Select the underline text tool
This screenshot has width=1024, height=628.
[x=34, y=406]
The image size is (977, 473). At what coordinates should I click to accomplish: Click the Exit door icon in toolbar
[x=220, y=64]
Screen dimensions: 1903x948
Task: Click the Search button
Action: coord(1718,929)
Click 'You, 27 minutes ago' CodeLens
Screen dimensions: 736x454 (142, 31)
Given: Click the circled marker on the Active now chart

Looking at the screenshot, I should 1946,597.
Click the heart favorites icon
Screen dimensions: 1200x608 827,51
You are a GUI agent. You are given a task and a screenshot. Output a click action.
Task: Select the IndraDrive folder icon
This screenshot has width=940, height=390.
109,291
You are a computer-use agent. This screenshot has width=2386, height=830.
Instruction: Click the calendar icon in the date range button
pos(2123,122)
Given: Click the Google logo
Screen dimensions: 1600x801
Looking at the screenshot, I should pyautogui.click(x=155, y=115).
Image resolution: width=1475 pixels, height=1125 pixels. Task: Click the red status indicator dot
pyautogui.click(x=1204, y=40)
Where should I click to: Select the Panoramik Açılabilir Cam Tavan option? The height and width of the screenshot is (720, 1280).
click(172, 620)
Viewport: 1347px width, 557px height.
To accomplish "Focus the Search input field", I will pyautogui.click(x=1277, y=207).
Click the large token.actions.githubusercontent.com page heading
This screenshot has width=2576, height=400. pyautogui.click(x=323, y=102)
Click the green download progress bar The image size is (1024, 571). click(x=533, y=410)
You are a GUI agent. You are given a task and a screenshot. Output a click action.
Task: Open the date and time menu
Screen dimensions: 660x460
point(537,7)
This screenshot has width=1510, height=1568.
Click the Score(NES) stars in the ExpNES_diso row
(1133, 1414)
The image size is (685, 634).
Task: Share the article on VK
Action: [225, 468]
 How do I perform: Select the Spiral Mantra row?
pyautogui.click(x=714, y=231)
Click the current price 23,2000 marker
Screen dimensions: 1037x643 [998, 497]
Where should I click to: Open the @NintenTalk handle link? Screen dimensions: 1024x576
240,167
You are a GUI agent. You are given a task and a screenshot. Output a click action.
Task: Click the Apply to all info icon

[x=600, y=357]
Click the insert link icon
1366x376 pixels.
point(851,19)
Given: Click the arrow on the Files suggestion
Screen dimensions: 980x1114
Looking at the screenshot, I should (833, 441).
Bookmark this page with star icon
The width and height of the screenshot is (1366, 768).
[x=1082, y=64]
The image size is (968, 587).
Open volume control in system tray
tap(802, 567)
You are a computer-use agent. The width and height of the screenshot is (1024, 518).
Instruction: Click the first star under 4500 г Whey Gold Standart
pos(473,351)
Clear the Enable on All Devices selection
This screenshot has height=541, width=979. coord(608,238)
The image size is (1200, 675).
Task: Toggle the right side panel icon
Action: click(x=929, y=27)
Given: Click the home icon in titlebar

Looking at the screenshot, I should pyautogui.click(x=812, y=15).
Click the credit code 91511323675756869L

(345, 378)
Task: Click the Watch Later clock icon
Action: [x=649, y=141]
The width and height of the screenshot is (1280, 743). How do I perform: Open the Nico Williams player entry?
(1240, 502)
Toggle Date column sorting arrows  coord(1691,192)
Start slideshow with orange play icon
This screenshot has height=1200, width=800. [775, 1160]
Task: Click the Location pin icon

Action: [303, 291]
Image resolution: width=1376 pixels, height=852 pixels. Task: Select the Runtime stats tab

▶ _EXERCISE_:
Give again, word for word, every line from the one holding "Clear the Enable on All Devices selection" to the end of the data.

▶ _TASK RESPONSE_:
Clear the Enable on All Devices selection
This screenshot has height=541, width=979. coord(608,238)
The image size is (1200, 675).
Task: Toggle the right side panel icon
Action: click(x=929, y=27)
Given: Click the home icon in titlebar

Looking at the screenshot, I should pyautogui.click(x=812, y=15).
Click the credit code 91511323675756869L

(345, 378)
Task: Click the Watch Later clock icon
Action: [x=649, y=141]
The width and height of the screenshot is (1280, 743). How do I perform: Open the Nico Williams player entry?
(1240, 502)
Toggle Date column sorting arrows  coord(1691,192)
Start slideshow with orange play icon
This screenshot has height=1200, width=800. [775, 1160]
Task: Click the Location pin icon

Action: [303, 291]
Image resolution: width=1376 pixels, height=852 pixels. Task: Select the Runtime stats tab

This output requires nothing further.